───── Records shown
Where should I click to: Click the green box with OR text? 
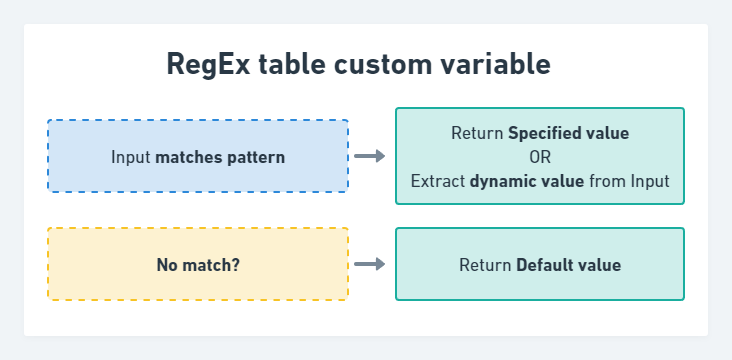click(540, 156)
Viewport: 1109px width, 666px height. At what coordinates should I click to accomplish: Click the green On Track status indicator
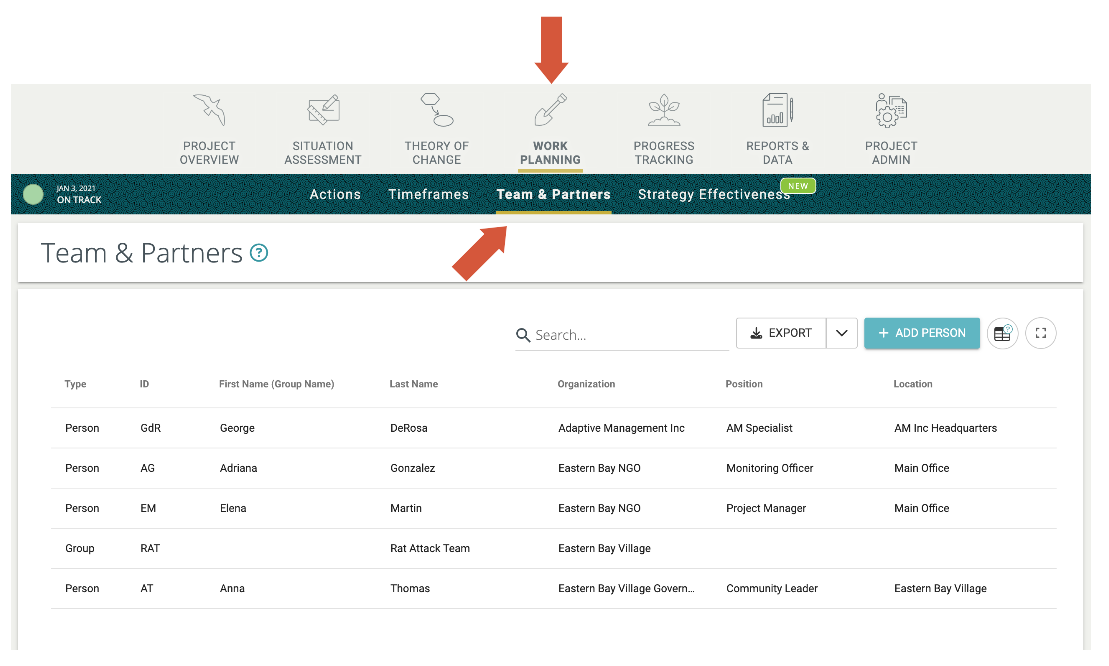(33, 194)
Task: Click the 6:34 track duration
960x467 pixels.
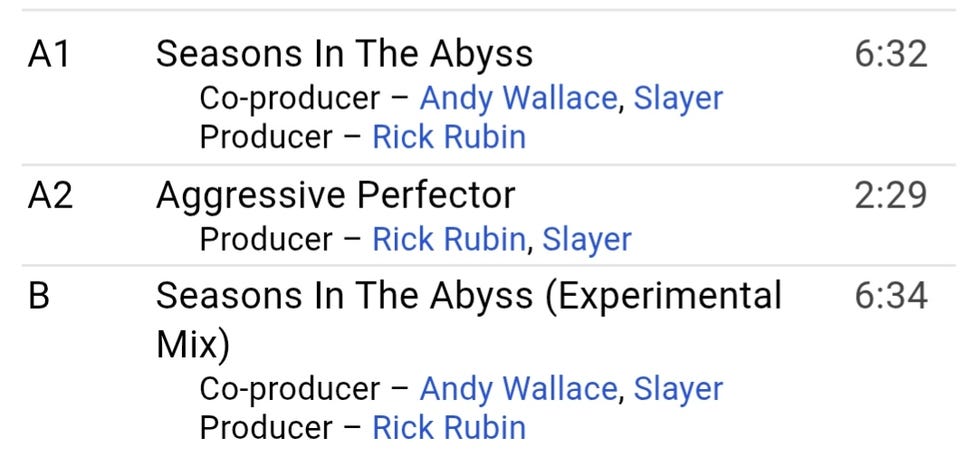Action: [x=891, y=296]
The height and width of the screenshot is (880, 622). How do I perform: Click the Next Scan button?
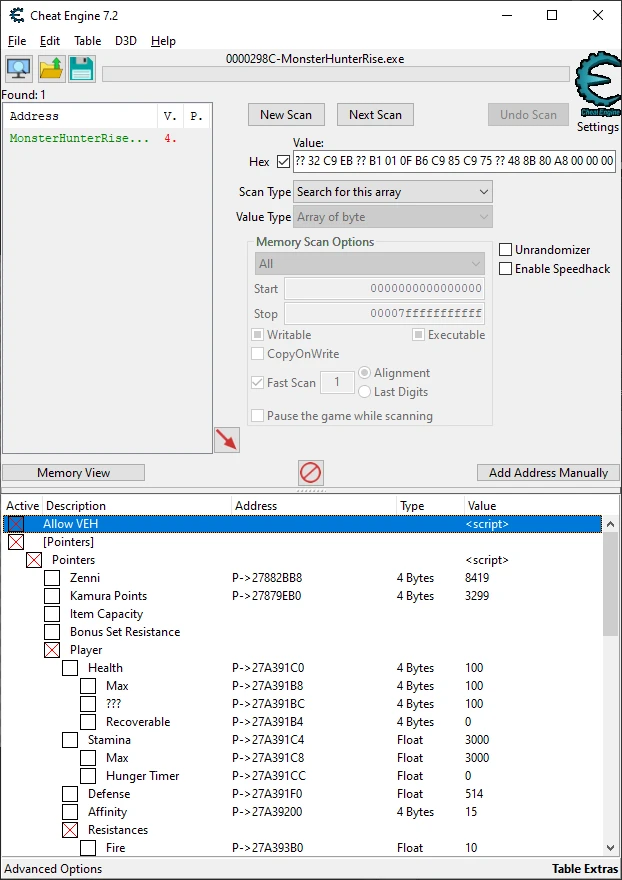click(376, 115)
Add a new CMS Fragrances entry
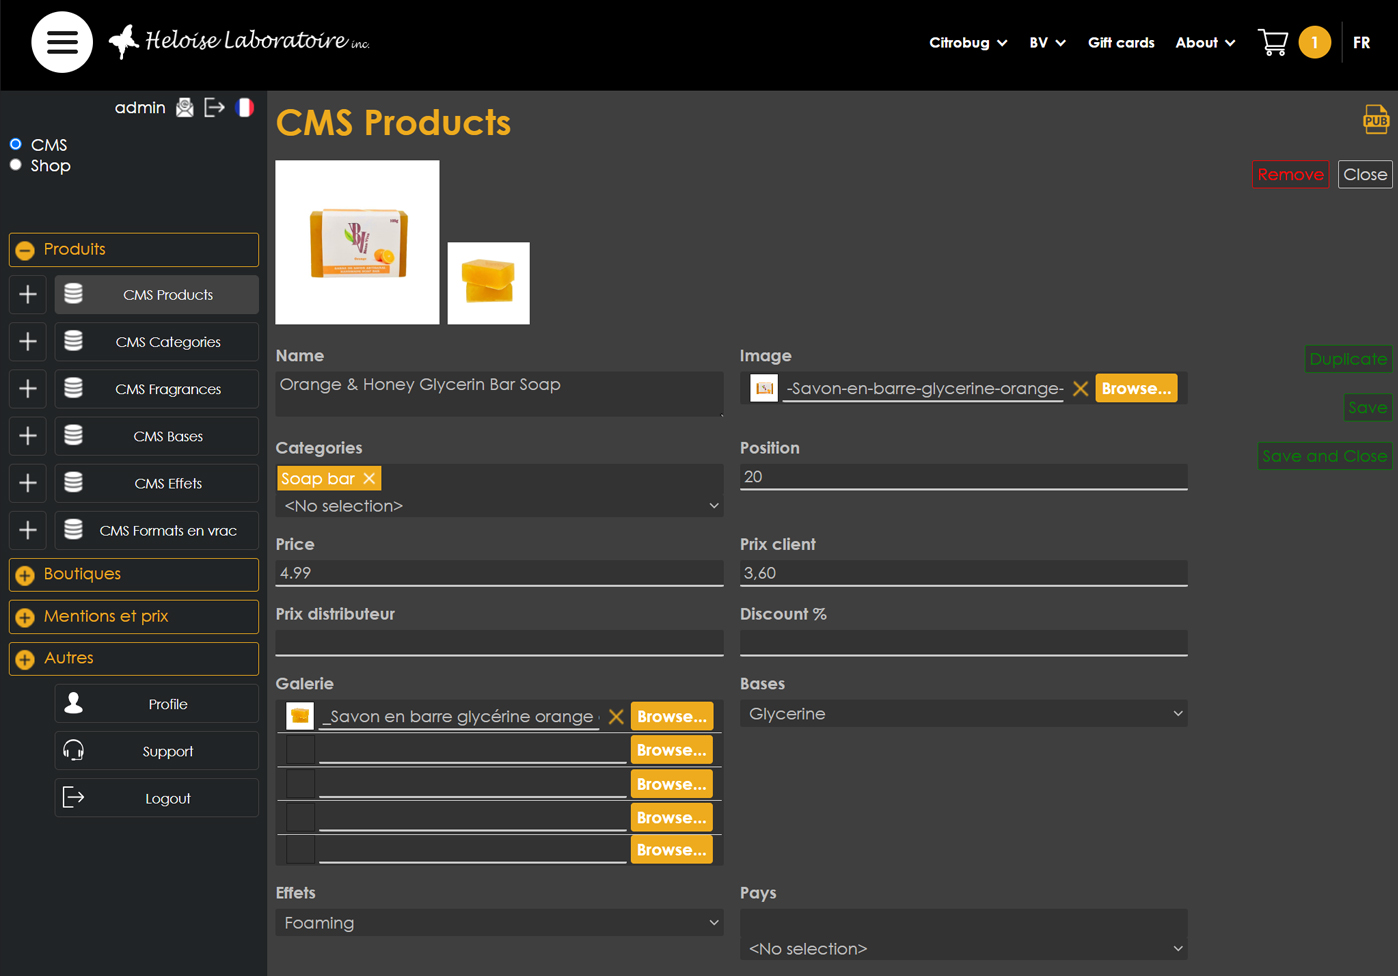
──────────
Short problem — Reproduce the part of the data that opens with the line containing "Viewport: 1109px width, 666px" and closes with the end of the data, requests included, offsetting every coordinate in the answers by -24. Leave the pictures out of the result.

Solution —
Viewport: 1109px width, 666px height. At what coordinates should I click to accomplish: Click the green On Track status indicator
(9, 170)
Task: Click the 6:34 track duration
960x467 pixels.
Action: [x=867, y=272]
The height and width of the screenshot is (880, 622). How do I perform: Click the Next Scan button?
click(352, 91)
Add a new CMS Fragrances entry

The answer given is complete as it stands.